For more than a century, scientists have studied the process of meiosis, the type of cell division that produces egg and sperm cells. But a full understanding of the process, which is known to play a key role in causing birth defects such as Down syndrome, has remained elusive.
A study from researchers at the Oklahoma Medical Research Foundation casts new light on the process. Led by Michael Dresser, M.D., Ph.D., OMRF researchers have discovered a new process in meiosis that appears to help prevent formation of abnormal chromosomes.
The research, which appears in the Proceedings of the National Academy of Sciences Online Early Edition this week, was performed in yeast. Because the genes involved in the process of cell division are similar in yeast and people, Dresser believes the experiments lay the foundation for further studies in humans.
“These findings open up a new area of research to understand how cells keep their chromosomes intact to avoid generating a range of genetic diseases,” said Dresser. “Because meiosis is similar in organisms from yeasts to humans, much of what is known about meiosis is discovered first in simpler organisms like yeast, plants, worms, fruit flies and mice, and then confirmed in humans.”
Meiosis is a central part of the reproductive process. In meiosis, 46 chromosomes come together, then are sorted into 23 pairs, ensuring that each sperm and egg contains the proper number of chromosomes.
At OMRF, Dresser’s research team, which also consists of Michael Conrad, Ph.D., Emma Lee and Joseph Wilkerson, discovered a new process in meiosis that appears to help prevent formation of abnormal chromosomes. This newly identified process functions by pulling apart chromosomes that are not supposed to interact.
“One of the genes required for this process is similar in yeast and humans, so there is a clear avenue for applying these findings to questions of human health and disease,” said Dresser. Scientists have long known that inheriting the wrong number of chromosomes can give rise to Down syndrome. More recently, said Dresser, “Researchers have discovered that children frequently inherit chromosomes with small bits that either are extra or missing, and these deficiencies can be related to health problems such as autism.”
Going forward, the OMRF researchers will study how the newly discovered meiotic process could play a role in causing—and, hopefully, preventing—chromosomal defects. “Now we have a new place to look when we try to understand situations where abnormal chromosomes are generated too frequently,” said Dresser. “Our goal will be to identify genetic or environmental factors that interfere with this process.”
This basic knowledge could ultimately lead to new methods for prevention of birth defects and the serious health problems they give rise to.
Dresser is an associate member of OMRF’s Molecular, Cell and Developmental Biology Research Program. He earned his B.A., M.D. and Ph.D. degrees from Duke University and joined OMRF’s scientific staff in 1989. His research focuses on chromosomal abnormalities that arise during the development of sperm and eggs.
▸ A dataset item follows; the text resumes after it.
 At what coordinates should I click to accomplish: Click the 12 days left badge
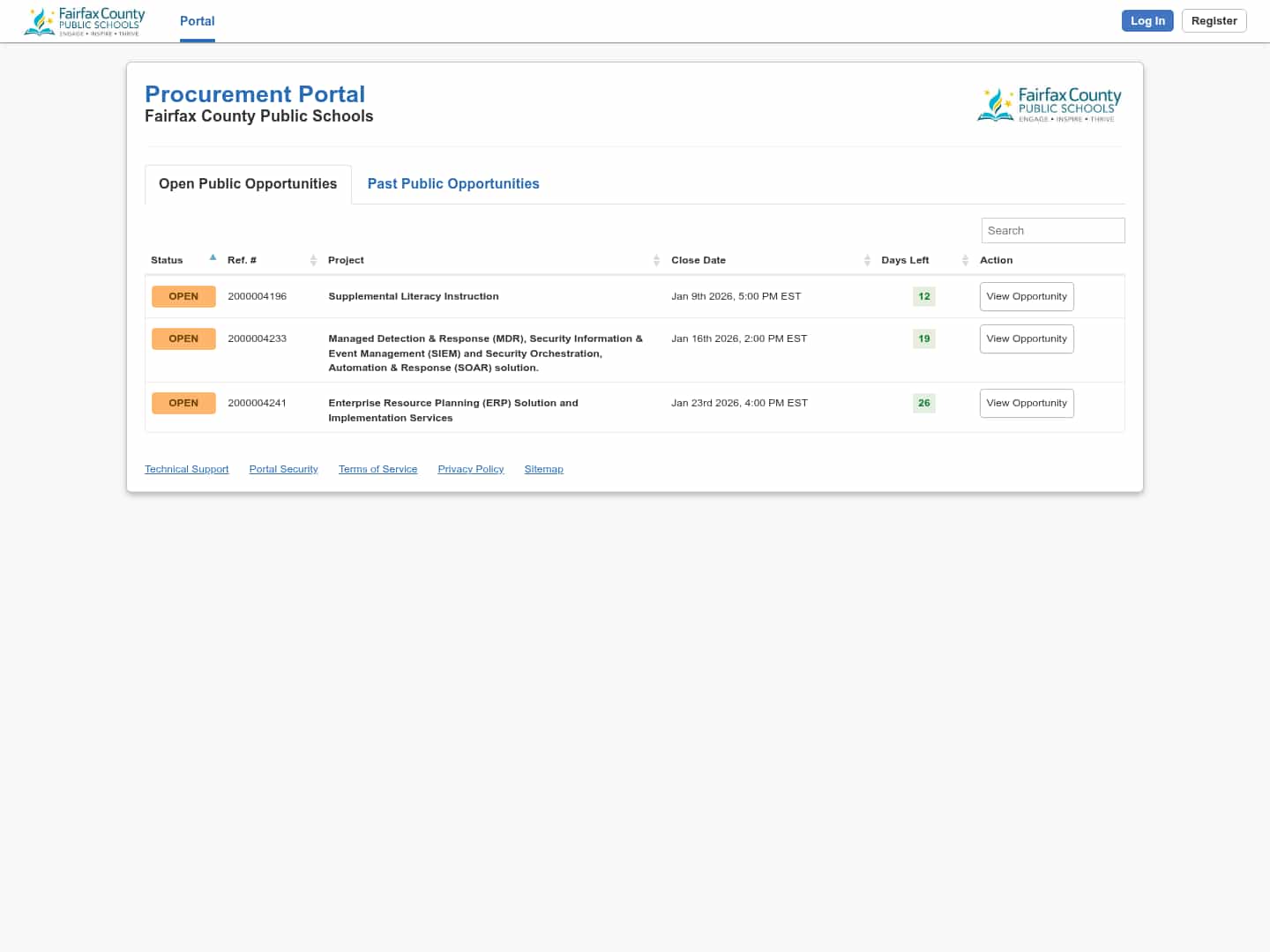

This research project was supported by grants from the National Science Foundation and the Oklahoma Center for the Advancement of Science and Technology.
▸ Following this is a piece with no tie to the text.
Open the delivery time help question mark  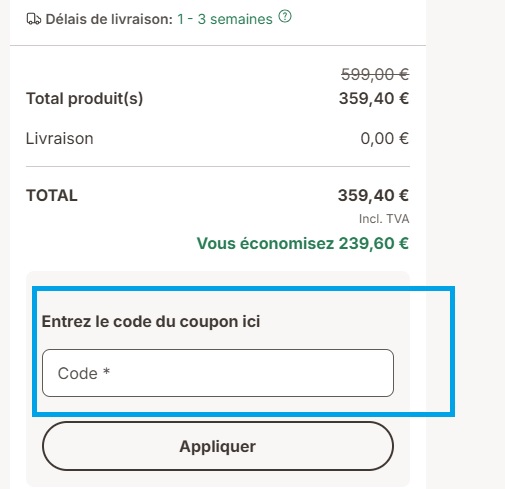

Chartered in 1946, OMRF (www.omrf.org) is an independent, nonprofit biomedical research institute dedicated to understanding and developing more effective treatments for human disease. Its scientists focus on such critical research areas as Alzheimer’s disease, cancer, lupus and cardiovascular disease. OMRF’s scientists, who include a member of the National Academy of Sciences and a Howard Hughes Medical Institute investigator, hold more than 500 U.S. and international patents.